▶ **THE EXERCISE**
Reproduce word for word the stretch of the roundtable listing from "Old Dominion Univ." through "Brock Univ.".

▶ **PASSAGE PROVIDED**
Political/Social Action: Negotiating Complicated Work Spaces (A Roundtable)

Sponsoring Organization(s)

Society for Medieval Feminist Scholarship (SMFS)

Organizer Name

Jennifer C. Edwards

Organizer Affiliation

Manhattan College

Presider Name

Jennifer C. Edwards

Paper Title 1

Medievalist on the Island: Negotiating International Work Spaces

Presenter 1 Name

Christine E. Kozikowski

Presenter 1 Affiliation

College of the Bahamas

Paper Title 2

On Mentoring

Presenter 2 Name

Clare Monagle

Presenter 2 Affiliation

Monash Univ.

Paper Title 3

A Complicated Second Life in Academia

Presenter 3 Name

Erin L. Jordan

Presenter 3 Affiliation

Old Dominion Univ.

Paper Title 4

What's a Working-Class Girl to Do? Negotiating Gender and Class as a Junior Faculty Member

Presenter 4 Name

Lynn Arner

Presenter 4 Affiliation

Brock Univ.

▶ **STORED ROWS**
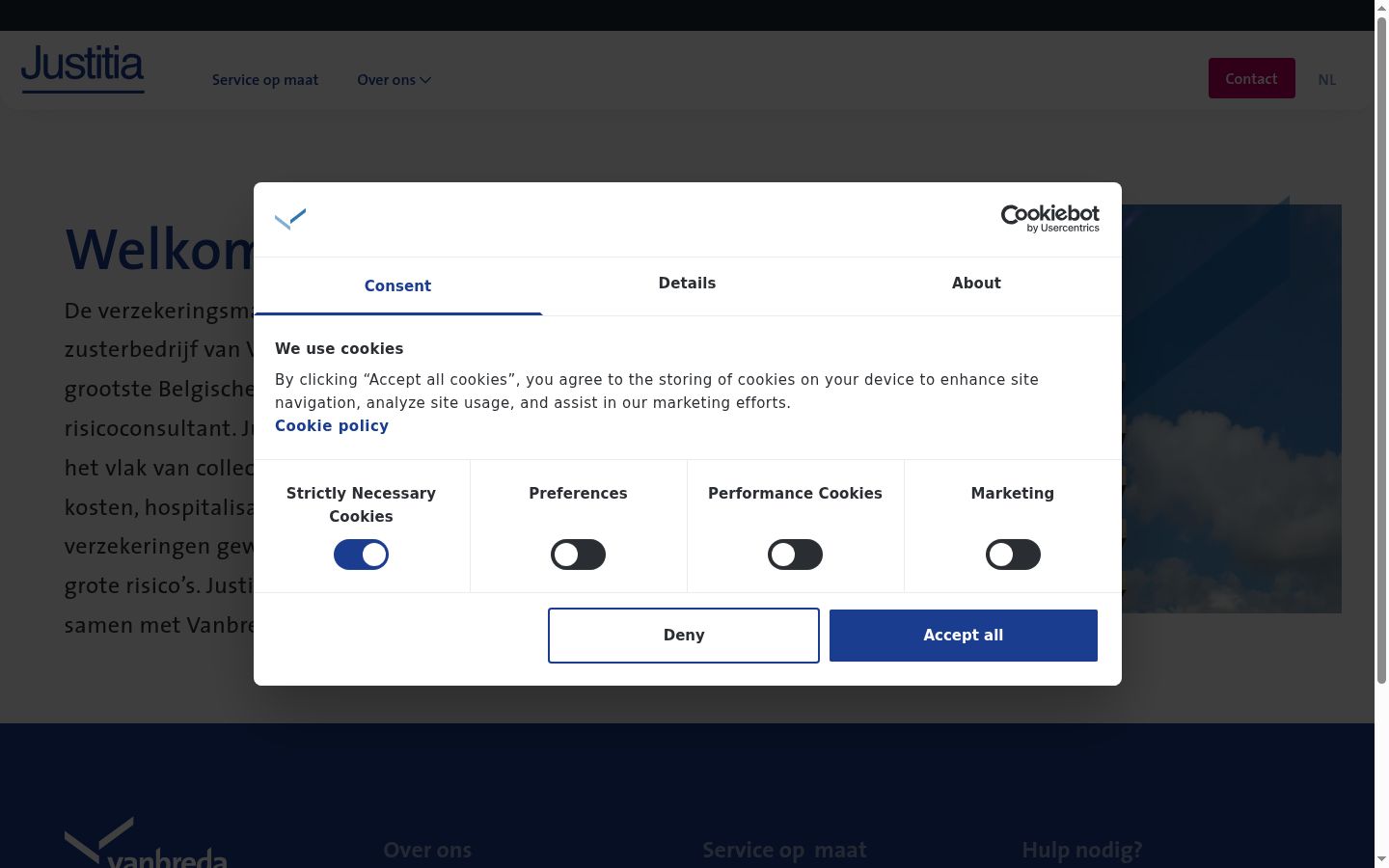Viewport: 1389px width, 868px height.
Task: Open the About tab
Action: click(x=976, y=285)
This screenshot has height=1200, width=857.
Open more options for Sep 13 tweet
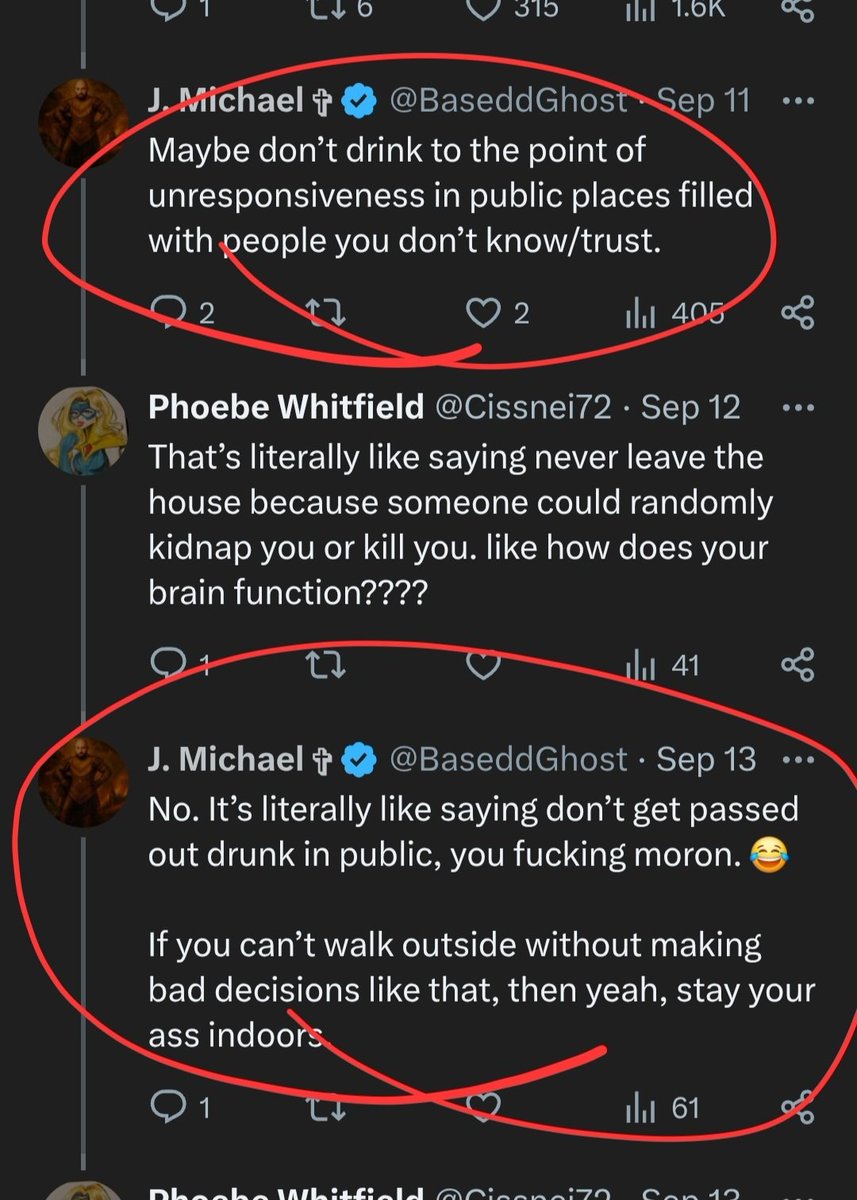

▶ **THE RESPONSE**
Old Dominion Univ.

Paper Title 4

What's a Working-Class Girl to Do? Negotiating Gender and Class as a Junior Faculty Member

Presenter 4 Name

Lynn Arner

Presenter 4 Affiliation

Brock Univ.